By Nick Mann | 21 November 2012

Uncertainty over the US’s future budget plans could be holding back spending and investment and making the financial markets cautious, Federal Reserve chair Ben Bernanke warned last night.

Speaking in New York, Bernanke called for a speedy resolution to avoid the ‘fiscal cliff’ – the package of automatic tax increases and spending cuts that takes effect on January 1 unless political agreement can be reached on a new spending plan.

He said politicians would also have to agree a fresh increase to the US debt ceiling in the new year. A long-term budget plan was also needed to enable the US to reduce its deficit and ensure longer-term economic growth and stability.

The consequences of failing to reach timely agreement on these areas were severe, he said.
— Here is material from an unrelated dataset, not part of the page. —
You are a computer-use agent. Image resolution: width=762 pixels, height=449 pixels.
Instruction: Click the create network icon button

The fiscal cliff could send the US economy into recession, and an unresolved debt limit could be even more damaging to economic confidence than when a similar situation arose in the summer of 2011.
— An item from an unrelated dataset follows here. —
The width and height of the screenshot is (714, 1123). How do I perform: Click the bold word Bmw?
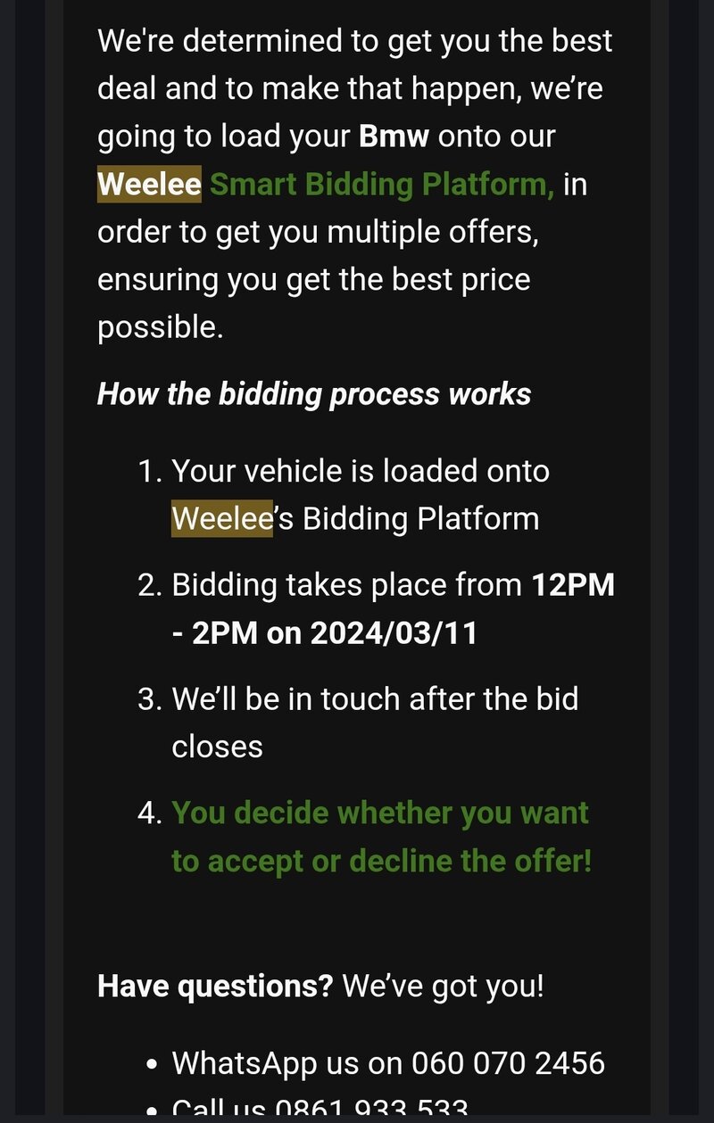394,136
 ‘Uncertainty about how the fiscal cliff, the raising of the debt limit, and the longer-term budget situation will be addressed appears already to be affecting private spending and investment decisions and may be contributing to an increased sense of caution in financial markets, with adverse effects on the economy,’ Bernanke explained.

‘Continuing to push off difficult policy choices will only prolong and intensify these uncertainties.’

While the details of any deal to avoid the fiscal cliff would be important, Bernanke said economic confidence among the markets and the public would also be influenced by the ability of politicians to reach an agreement with ‘a minimum of uncertainty and delay’.

‘Finding long-term solutions that can win sufficient political support to be enacted may take some time, but meaningful progress toward this end can be achieved now if policymakers are willing to think creatively and work together constructively,’ he said.

Setting federal fiscal policy on a stable path would involve the ratio of debt to gross domestic product ‘eventually’ either stabilising or declining, he added. The US federal budget deficit currently stands at around 7% of GDP but Bernanke noted that analysts have forecast it will remain above 4% of GDP by 2018 and could then increase again.